Historia 1. María, ingeniera informática en paro y Lucía, filóloga y profesora en un centro privado de rancio abolengo deciden hacer noche en Ikea y probar varios modelos de camas. Se han escondido debajo de una cama modelo Hundral y solo les ha visto un niño pelirrojo que parece huir de su padre.
Historia 2. Adrián y Elena son una pareja a punto de separarse que decide ir a Ikea como parte de la terapia de un psicólogo un tanto peculiar. La idea es comprobar si esa visita, rememorando una que hicieron hace 20 años, une o revienta la pareja. En la entrada, se encuentran a su psicólogo fotografiando y persiguiendo a parejas que discuten.

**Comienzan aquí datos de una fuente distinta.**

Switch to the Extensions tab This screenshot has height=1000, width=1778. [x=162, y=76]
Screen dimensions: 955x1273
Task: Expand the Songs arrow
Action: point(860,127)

Historia 3. Manolo, piloto de Iberia, Juan policía local de Benidorm y Prudencio, trabajador de Ikea (licenciado en psicología) tras cerrar una venta, abren un acuerdo y deciden irse a un local del centro de la ciudad.
Historia 4. Un niño pelirrojo en régimen de custodia compartida, está cansado de ir todos los fines de semana a Ikea a captar parejas para el trabajo de su papá, que es psicólogo especialista en terapia de parejas. Avergonzado de su padre, se esconde entre un montón de cajas.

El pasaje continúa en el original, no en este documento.